## TASK STATEMENT
Below, some lines carry pictures; leave those pictures out and retype exactly the lines from the one with "Screen dimensions: 944x611" through the one with "to list view".

## DATA LISTING

####################

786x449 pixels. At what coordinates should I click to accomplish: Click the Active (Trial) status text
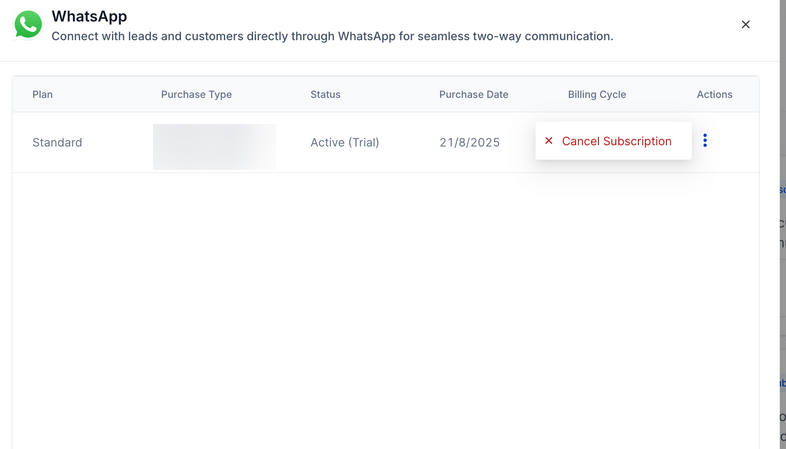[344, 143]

####################

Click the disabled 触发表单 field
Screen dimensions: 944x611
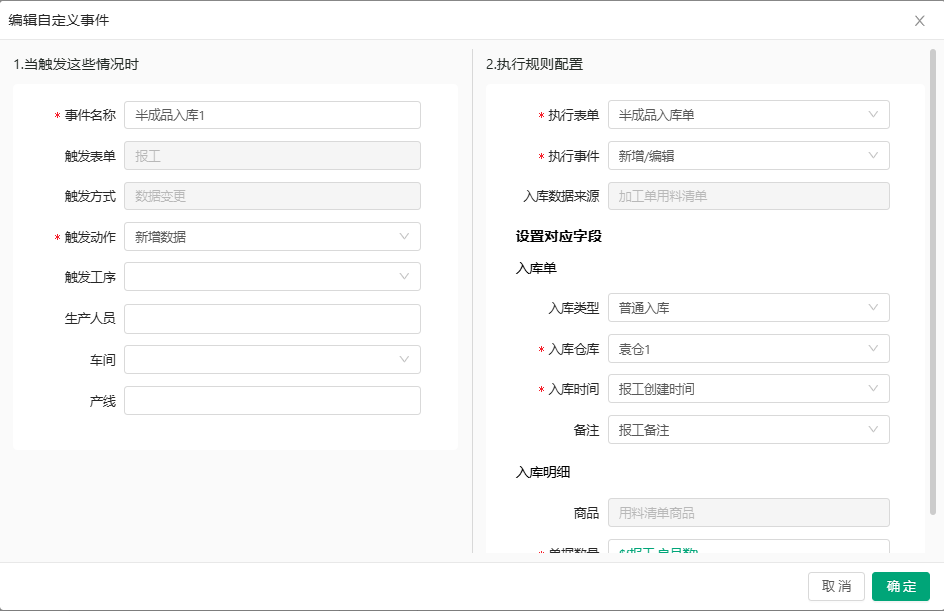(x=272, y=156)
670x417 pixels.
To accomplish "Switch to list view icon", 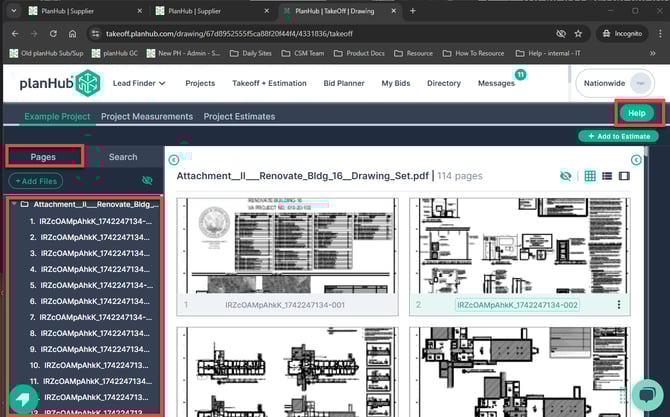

####################

## RESULT OF THIS TASK
Screen dimensions: 944x611
(x=272, y=156)
670x417 pixels.
To accomplish "Switch to list view icon", 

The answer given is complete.